In her sessions, Lewis placed him under hypnosis as a means to uncover earlier traumas that might have caused such violent anger against women. He described severe abuse, such as his mother sticking a broom handle into his anus (in other accounts it was a toilet brush, but he apparently changed that when it was pointed out that at the time his family used an outhouse), and Lewis accepted every detail. Under hypnosis, he "became" his berating mother and "Ariemes," a 13th-century cannibal with a bloodlust.

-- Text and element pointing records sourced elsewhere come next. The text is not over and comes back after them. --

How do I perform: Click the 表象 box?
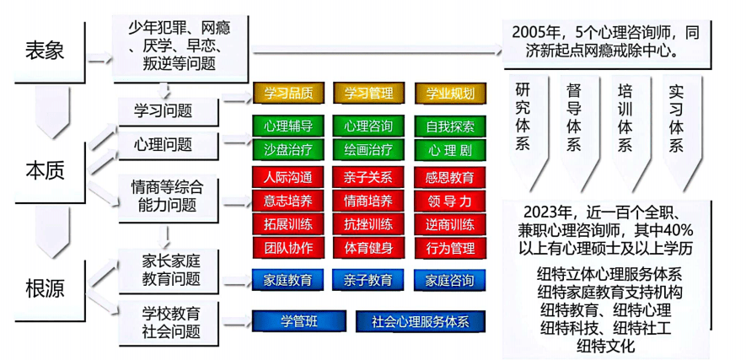click(45, 51)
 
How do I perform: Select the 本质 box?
click(45, 169)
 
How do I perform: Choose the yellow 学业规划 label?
click(450, 93)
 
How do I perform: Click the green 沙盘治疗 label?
click(288, 149)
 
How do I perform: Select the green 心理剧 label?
click(450, 149)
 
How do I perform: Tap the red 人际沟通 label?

Getting medical records, she found that he'd been hospitalized for partial paralysis at the age of nine and ten, from which he had quickly recovered. There was no mention of physical trauma, but Lewis decided that it must be hysterical paralysis brought on by trauma. Her subsequent analysis was filtered through this interpretation. Because school records described his mother as "punishing and rejecting," Lewis took that to mean she was abusive.
Still, she wanted that neurological analysis, because she knew how the courts treated a defense based on dissociative disorders. Such material was not forthcoming, so she went ahead and wrote a report based only on her observations and beliefs about the case. In her book, she calls this her "first big mistake."
Among Shawcross's prison records, she found descriptions of what she believed were "seizurelike" episodes. He'd fallen to the floor, he'd fainted, and he'd blacked out. Relatives confirmed that he'd been like this as a child. Lewis felt confident of her diagnosis. Yet she was not as ready for trial as she believed.